Jewish National Fund - We Only Have ONE ISRAEL

America at War Again

by Herbert Druks, Ph.D.

Continued...

In protest to America's attempt to isolate Israel Prime Minister Sharon said on October 5, 2001, that "We can rely only on ourselves. And from today forward, we will only rely on ourselves." In 1968 General Yitzhak Rabin observed that Israel could "depend on nobody, nobody will solve our problems for us and nobody will raise a finger to aid us." That is something that Israel has realized from the start, but even so it has sought the friendship and alliance of the U.S. There is a friendship and there is an alliance of sorts, but it is there for al long as the U.S. finds it suitable and convenient. Every once in a while Israeli leaders awake to this reality. It is something they have to learn to live with. And after Israeli leaders declare their independence they come back to the U.S. and say like Sharon said: "To my regret the metaphor [of Czechoslovakia] in my speech was not understood properly, and I regret it. President Bush has made a courageous decision to set as a goal the eradication of terrorism."

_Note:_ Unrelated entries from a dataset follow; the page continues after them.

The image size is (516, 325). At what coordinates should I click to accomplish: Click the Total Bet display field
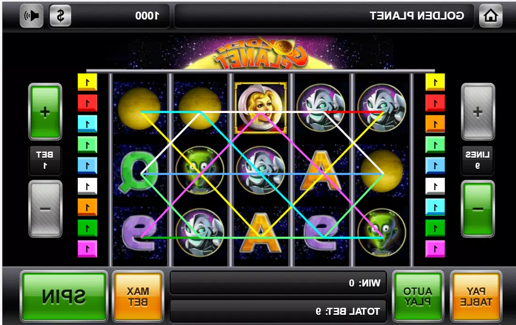click(278, 311)
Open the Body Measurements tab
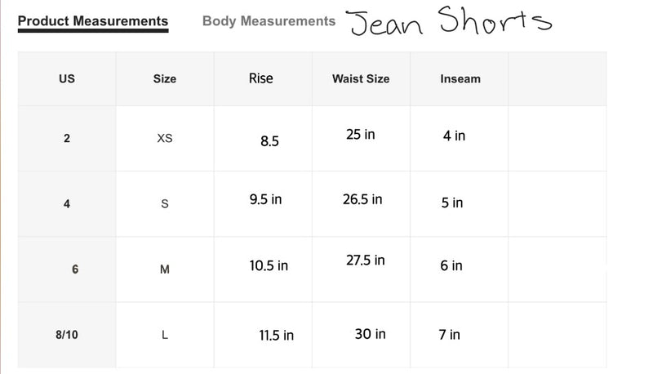Viewport: 653px width, 374px height. pyautogui.click(x=269, y=21)
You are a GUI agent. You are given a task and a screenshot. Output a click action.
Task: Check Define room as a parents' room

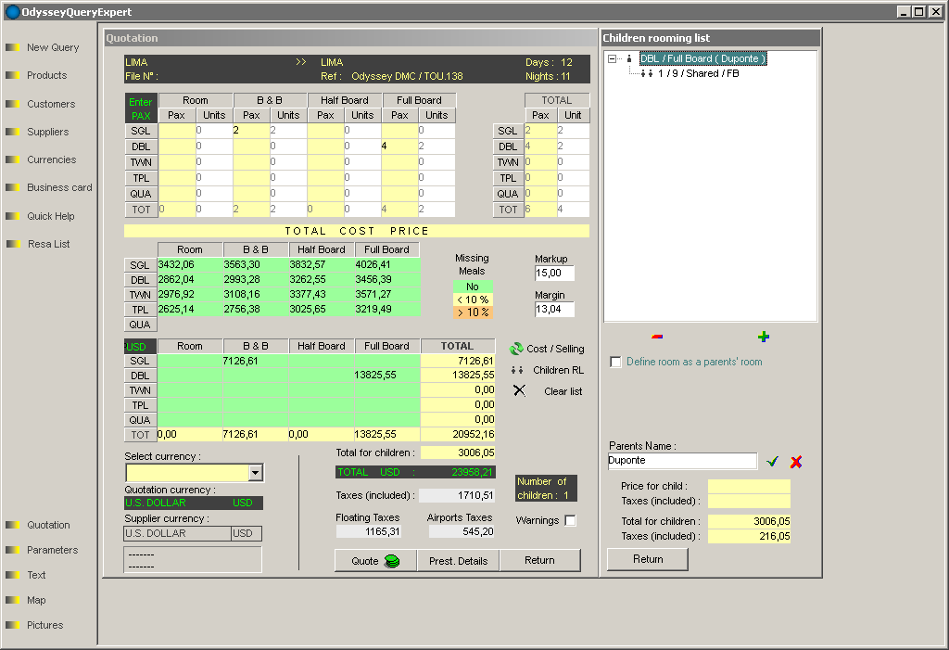[616, 362]
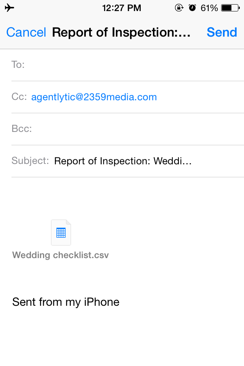This screenshot has width=244, height=366.
Task: Tap the rotation lock status icon
Action: 179,8
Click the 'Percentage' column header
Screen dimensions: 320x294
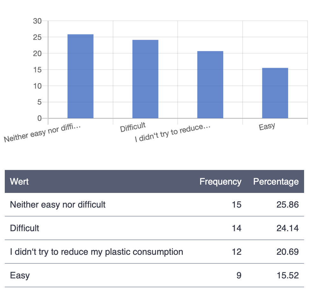[276, 182]
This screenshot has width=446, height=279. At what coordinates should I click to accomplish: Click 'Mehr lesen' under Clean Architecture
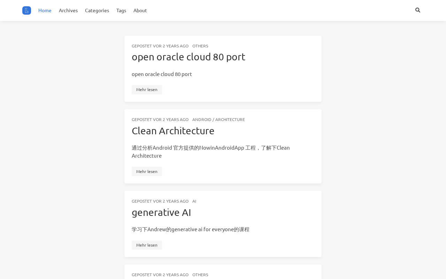(x=147, y=171)
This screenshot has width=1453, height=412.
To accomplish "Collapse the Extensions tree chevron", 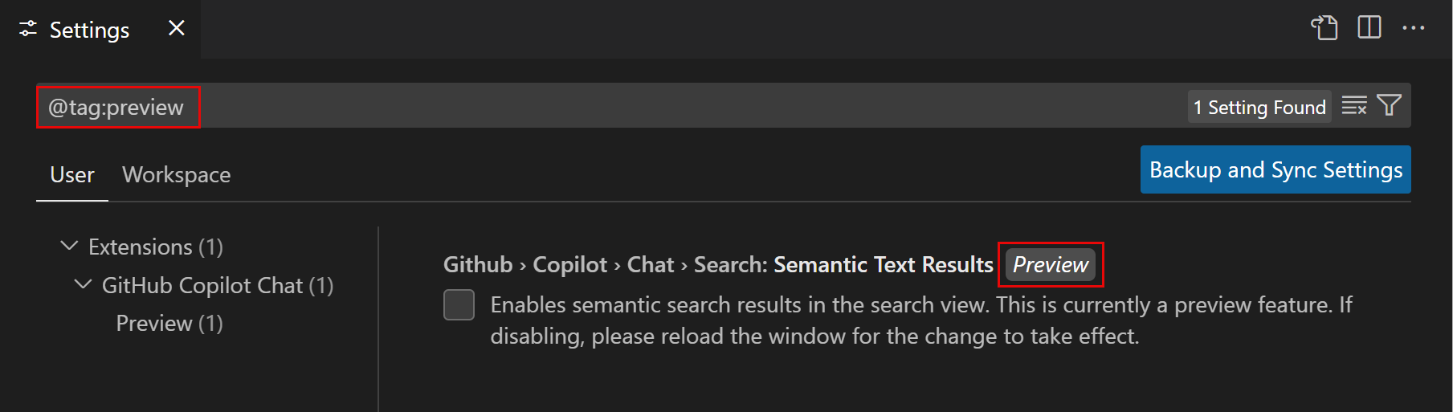I will pos(70,246).
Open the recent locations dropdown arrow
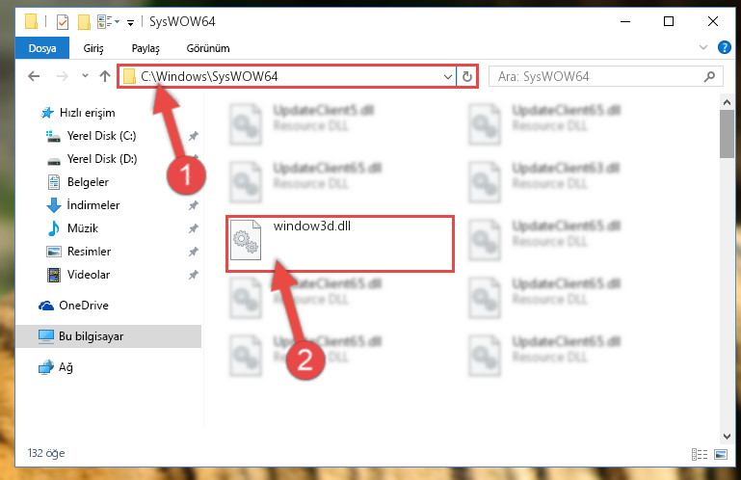Viewport: 741px width, 480px height. 85,76
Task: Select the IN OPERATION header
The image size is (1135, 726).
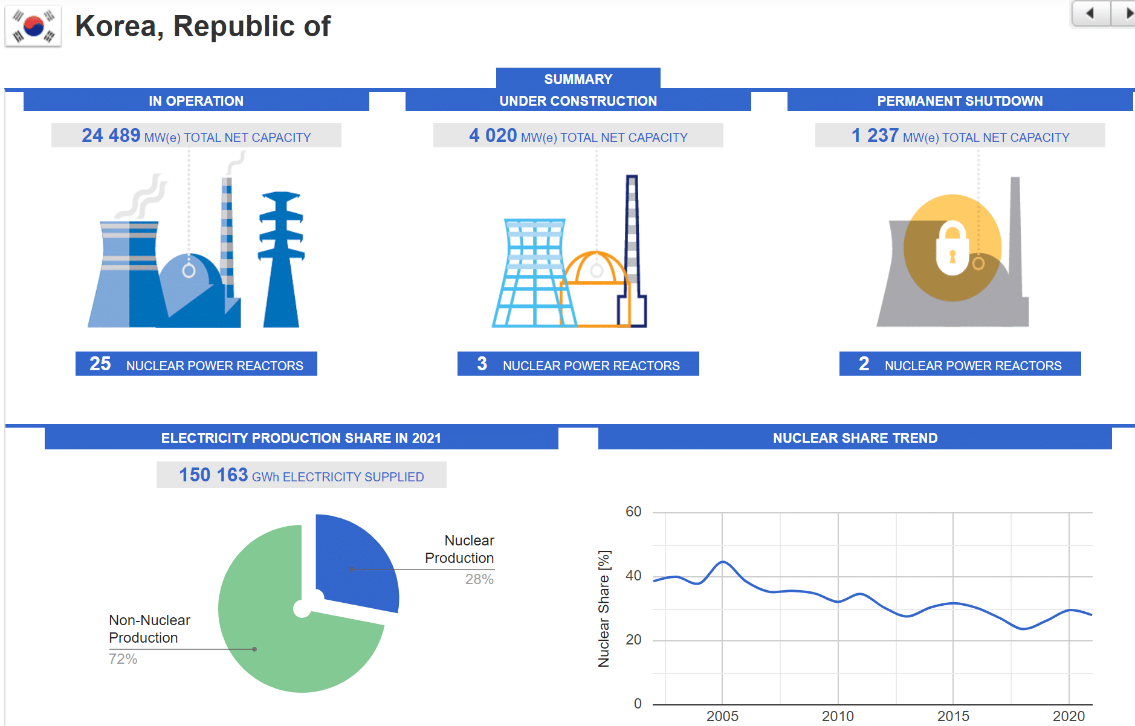Action: pyautogui.click(x=196, y=101)
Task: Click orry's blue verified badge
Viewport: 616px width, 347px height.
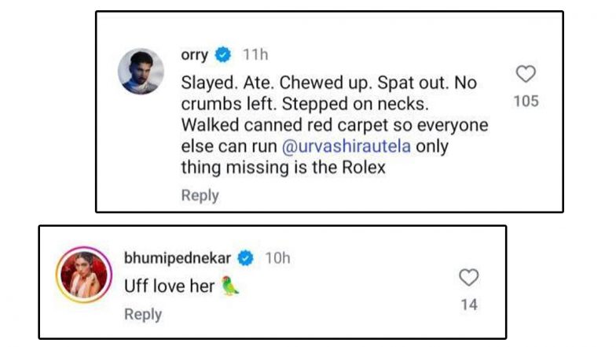Action: (x=223, y=55)
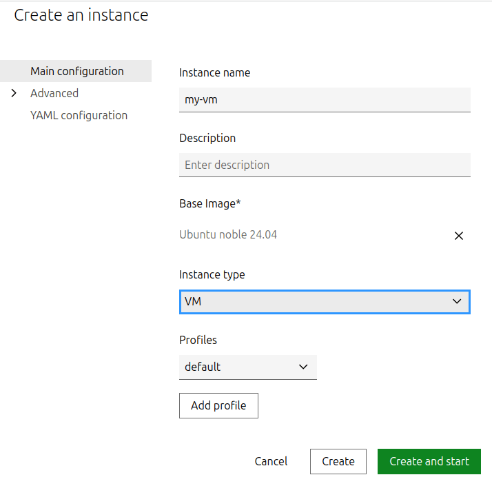Select the Main configuration tab
Image resolution: width=492 pixels, height=486 pixels.
[77, 71]
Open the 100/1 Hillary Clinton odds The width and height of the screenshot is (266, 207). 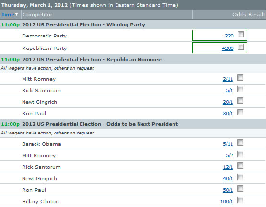point(227,202)
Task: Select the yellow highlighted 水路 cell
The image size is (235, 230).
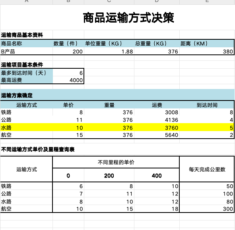Action: (x=26, y=128)

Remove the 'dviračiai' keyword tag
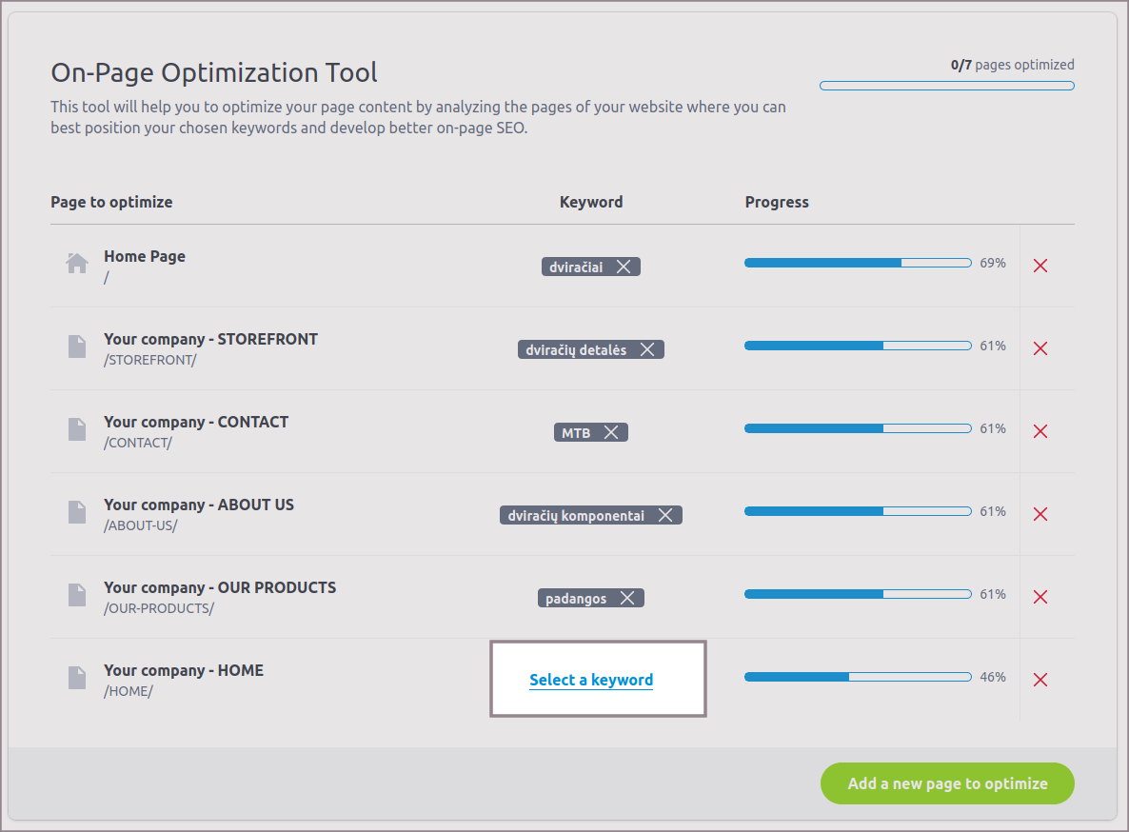click(x=624, y=267)
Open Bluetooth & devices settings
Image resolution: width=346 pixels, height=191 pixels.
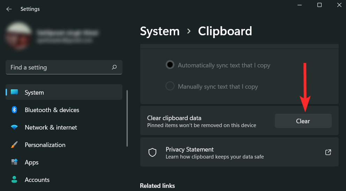pos(52,110)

On October 9, President Bush released a list of 22 most wanted terrorists. Among those included were three Hizbullah terrorists. The Israelis were gratified that the U.S. extended its list of terrorists and terrorist organizations. As a spokesman for Sharon's office put it: the inclusion of three Hizbullah names on the 22 most-wanted terrorist list is significant, because it signals all parties that the U.S. is 'widening its net.' Placing these three on the list shows that terrorism is indivisible, and that any attempt to make a distinction between terrorism against occupation and terrorism against the Twin Towers is not possible. The Palestinians are trying to draw distinctions, but it doesn't work. You can't exonerate one organization, because then the whole war on terror will crumble."

According to a Jerusalem Post report of October 10, Sharon was likewise grateful that Secretary of State Colin Powell has let Arafat know that he had to arrest terrorists, and that if he did not the U.S. would not hold Israel back from retaliating. Sharon's government assumes that Bush has "no moral position to rebuke Israel for taking self-defense action." Israel was invoking its right of self defense just as the U.S. was doing in its war against the terrorists in Afghanistan. "What is good for the U.S. is good for us as well."

On October 12, President Bush reaffirmed his support for Israel, a Palestinian state and Arafat's "crackdown" on extremist elements operating within the Palestinian Authority. "I have met with Prime Minister Sharon," said President Bush, "and I have assured him every time we've met that he has no better friend than the United States of America." "I also stated the other day that if we ever get into the Mitchell process, where we can start discussing a political solution in the Middle East, that I believe there ought to be a Palestinian state, the boundaries of which will be negotiated by the parties so long as the Palestinian state recognizes the right of Israel to exist and will treat Israel with respect and will be peaceful on her borders." President George W. Bush added elements to his statement that his predecessors did not include. It was not enough that the Palestinian entity recognize the right of Israel to exist, but that it was obliged to treat Israel with respect and to be peaceful on its borders.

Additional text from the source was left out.